Chapter TwoMay 1982, Prague
“If every description I read in service files matched the complexity of the ones ascribed to Jana Kava and her brother, Dalek, then I would have had far more free days spent enjoying the pleasures of life than I have been able to. Despite the obvious lack of complications written on the two sheets of paper inside the thin yellowish-brown coloured file, more were hidden from view than I first appreciated.”
File coded FlyHi One: First Write 01/05/1981. Updated 01/03/1982.
Starts: Jana Kava, thirty years of age, (DOB 09/08/1951) plain appearance with greying-black hair and hazel eyes. She is old for her age. The subject has high cheekbones, with a sallow complexion to a chubby, heart-shaped face. She has no distinguishing facial features. Comely build, efficient, and reliable in both categories of work.
Her mother was born in Czechoslovakia of German parents and executed 16/07/1963. Tereza (the mother, aged 43) was killed for what was labelled subversive activities almost twelve years after the subject's birth and her father, General Anotoly Vladislav Kava, one-time head of the StB, State Security in Czechoslovakia, disappeared the same day in 1964 as the Russian Premier Nikita Khrushchev visited the site of the updated Warsaw Pact fighter aircraft and trainer, the Aero L-29 Delfín. NATO calls it The Maya. Although retired from the StB, the general was de facto in charge of security at various military sites, including this one. He was also a highly decorated war veteran.
The aircraft is manufactured in a factory on the periphery of the city of Prague, where the retired general also held a post as the Communist Party advisor before his disappearance. That was the ninth of January 1964.
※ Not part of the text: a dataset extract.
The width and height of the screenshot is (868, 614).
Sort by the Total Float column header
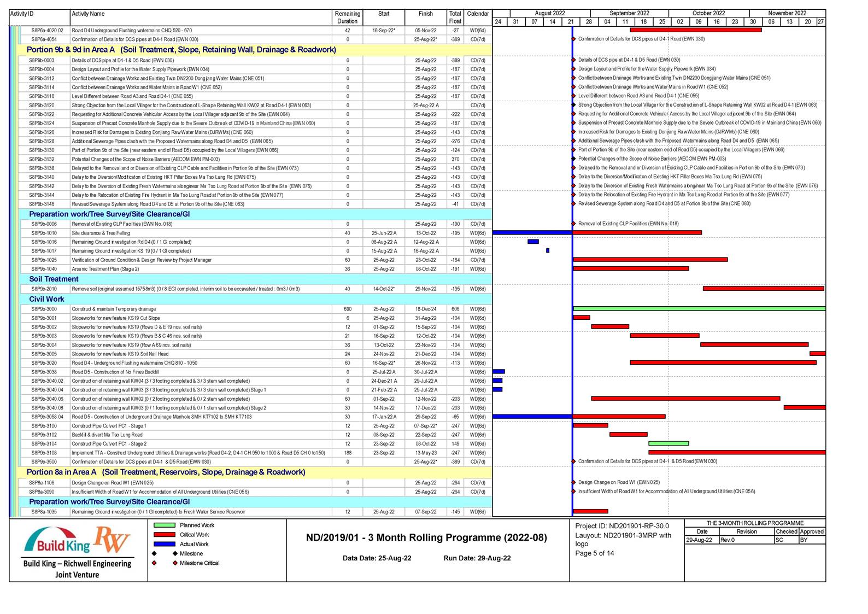point(455,17)

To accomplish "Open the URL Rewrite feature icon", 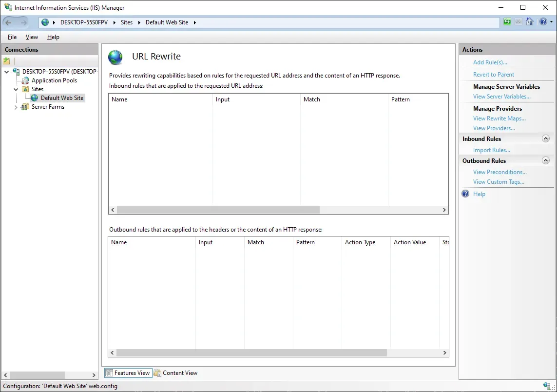I will (115, 57).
Mysteriously, Khrushchev was not seen in public again in Czechoslovakia until boarding a plane for the flight back to Moscow on the eleventh of January. He was on crutches with his left ankle heavily plastered. According to the official Communist agenda, there were three other appearances scheduled during the week after showing his face at the Aero Vodochody factory. The First Secretary of the Communist Party of the Soviet Union had approximately nine months left in power before being replaced by Leonid Brezhnev as First Secretary and Alexei Kosygin as Premier. All probably just a coincidence, but worth noting.
Personal Life: Jana serves on the central policy committee of the chairman of the Communist Party and at one time the Prime Minister of Czechoslovakia, Jozef Lenárt. She speaks several languages fluently which she possibly practices when in bed with Lenárt. They are discreet in their relationship, but not enough to avoid our notice. He is married and has two children who are both at university in Moscow.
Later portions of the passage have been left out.